I write what to me seems probable; for the tales told by others are both various and absurd. After Hecataeus "Don't ask me nuthin' 'bout nuthin'- I just might tell you the truth" Bob Dylan, Outlaw blues
Wednesday, October 11, 2006
The heart of darkness: Review of Martin Amis, House of Meetings
Amis is unafraid of the big issues. His obsession with politics, totalitarianism and corporate evil is sometimes interpreted as a bid for greatness, for respect; more likely it arises from a lively moral sense, triggered partly by concern for his burgeoning family, and partly from a feeling that in comparison to modern history the domestic arrangements of middle class Londoners are trivial as a topic.

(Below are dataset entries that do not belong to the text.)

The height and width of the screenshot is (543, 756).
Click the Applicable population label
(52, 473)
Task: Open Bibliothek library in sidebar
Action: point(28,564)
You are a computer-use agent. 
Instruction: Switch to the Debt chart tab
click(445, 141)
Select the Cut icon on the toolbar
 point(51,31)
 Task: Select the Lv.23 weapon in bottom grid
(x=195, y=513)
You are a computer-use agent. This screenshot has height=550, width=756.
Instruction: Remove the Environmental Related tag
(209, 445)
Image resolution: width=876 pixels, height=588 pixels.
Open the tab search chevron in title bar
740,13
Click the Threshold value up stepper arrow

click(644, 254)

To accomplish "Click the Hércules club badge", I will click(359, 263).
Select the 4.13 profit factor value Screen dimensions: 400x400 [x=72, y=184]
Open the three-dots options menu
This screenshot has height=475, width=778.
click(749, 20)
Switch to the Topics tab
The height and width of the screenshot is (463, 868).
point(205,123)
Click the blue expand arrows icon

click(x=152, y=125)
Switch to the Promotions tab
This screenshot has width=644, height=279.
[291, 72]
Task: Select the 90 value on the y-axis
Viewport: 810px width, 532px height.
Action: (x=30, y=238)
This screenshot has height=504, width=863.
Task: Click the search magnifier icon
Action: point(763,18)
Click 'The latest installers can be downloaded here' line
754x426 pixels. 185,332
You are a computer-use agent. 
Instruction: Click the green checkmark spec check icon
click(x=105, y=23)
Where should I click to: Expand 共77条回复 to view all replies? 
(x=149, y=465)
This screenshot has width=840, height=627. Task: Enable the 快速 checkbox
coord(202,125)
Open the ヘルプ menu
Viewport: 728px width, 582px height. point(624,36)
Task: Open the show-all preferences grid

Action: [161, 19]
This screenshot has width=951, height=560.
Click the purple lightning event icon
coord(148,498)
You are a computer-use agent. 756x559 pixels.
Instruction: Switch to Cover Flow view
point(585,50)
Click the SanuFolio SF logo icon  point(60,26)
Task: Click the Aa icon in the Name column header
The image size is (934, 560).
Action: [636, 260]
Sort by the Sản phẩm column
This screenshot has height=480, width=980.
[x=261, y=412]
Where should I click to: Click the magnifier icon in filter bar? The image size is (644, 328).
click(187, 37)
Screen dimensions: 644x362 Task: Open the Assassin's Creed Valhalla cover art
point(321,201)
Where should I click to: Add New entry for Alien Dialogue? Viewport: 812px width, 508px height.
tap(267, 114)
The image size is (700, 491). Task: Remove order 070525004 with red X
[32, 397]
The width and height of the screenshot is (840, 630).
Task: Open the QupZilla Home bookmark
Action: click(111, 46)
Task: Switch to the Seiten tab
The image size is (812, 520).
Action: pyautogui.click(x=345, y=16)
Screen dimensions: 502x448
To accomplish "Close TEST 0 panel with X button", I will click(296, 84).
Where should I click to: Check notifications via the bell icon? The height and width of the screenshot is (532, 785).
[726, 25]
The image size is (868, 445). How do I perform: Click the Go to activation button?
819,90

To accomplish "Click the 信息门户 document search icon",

House of Meetings takes Amis back to Russia, or rather the Soviet Union, and the corrosive effects of Stalin on his subjects. Unlike the broad factual account given in the earlier Koba the Dread, here he provides a narrative of a single family's experience as they attempt to live ordinary lives while being bent out of shape by the demands of the state. The anonymous memoirist who tells the story is met first as an angry dying man, touring the ruins of the Arctic labour camp in which he had been imprisoned; he writes a letter to his stepdaughter explaining his life, describing his loss of conscience. There follows a vivid description of life and death in the Gulag of the 1940s, whence he had been sent following the War, in which he had raped and fought his way into Germany. His uneasy accommodation with camp life is then disturbed by the arrival of his half-brother, Lev, and the news that Lev has married Zoya, a Jewess they both had pursued in their youth. The brothers fight to survive the camp as its regime changes following the death of Stalin, culminating in the provision for conjugal visits in the House of Meetings. Lev's assignation with Zoya leaves his spirit broken, and much of the rest of the book comprises speculation as to the cause. They are eventually released and find themselves marginalised under the Brezhnev regime; Lev chooses moral rectitude and material squalor; the memoirist material wealth, travel, and a series of unsatisfactory love affairs, culminating in the post-glasnost torpor of a society that believes so little in its future that people are reluctant to have children.
Thus the story is that of the nation, in microcosm. In Koba the Dread, Amis took care to show that Stalin was merely the most extreme and arbitrary tyrant produced by October: here, it would appear that Stalin was the sole cause of all woe. It was Stalin's camps that denatured his citizens, rendered them fearful, untrustworthy, and brutal. Nevertheless, Amis argues that the danger from the Russians is different in kind, not scale, from that of present-day Islamists, as represented here by the Chechen attack on School No. 1.
A conventional narrative structure would expose the unbalanced nature of the treatment: the memoirist's shifts in time and focus, and the giving and withholding of confidences, force the reader to grant him a hearing. They do, however, lead to a sense of anticlimax, since the impact of the camp section leaves the post-release saga as a minor addendum, echoing the exhaustion of the brothers. The plot is almost absurdly melodramatic, with its twins, death-bed confessions, and letters from the dead.
This would matter less is the characterisation of the memoirist was clearer. The descriptive style throughout is vintage Amis: clear, startling, elegant, poetic (contact with English culture is unconvincingly explained by the plot). The tension between this tone and his actions is an unresolved issue: we are perhaps half convinced by the evocation of what it feels like to kill, in the wild days when he takes the breakdown in order in the camp to murder the hated informers; but we are unconvinced by the interior view of the rapist, at either end of his life.
Amis expects his readers to know a lot of Russian history; he provides footnotes to identify Russian presidents, referred to by the memoirist by unfamiliar names, but does not elucidate the political developments for those unversed in the country's tragic arc.
But to write an encycopledic narrative would have taken a book much bigger than these 200 pages, which share with the short stories of Heavy Water an inexplicable luminosity, a subtle charge that leaves them resonating in your mind long after you have finished. A similar effect is derived from reading Time's Arrow, and of all Amis's works, it is that first-person narrative, of the other great European tragedy, which is closest in tone to this. A serious book for serious times.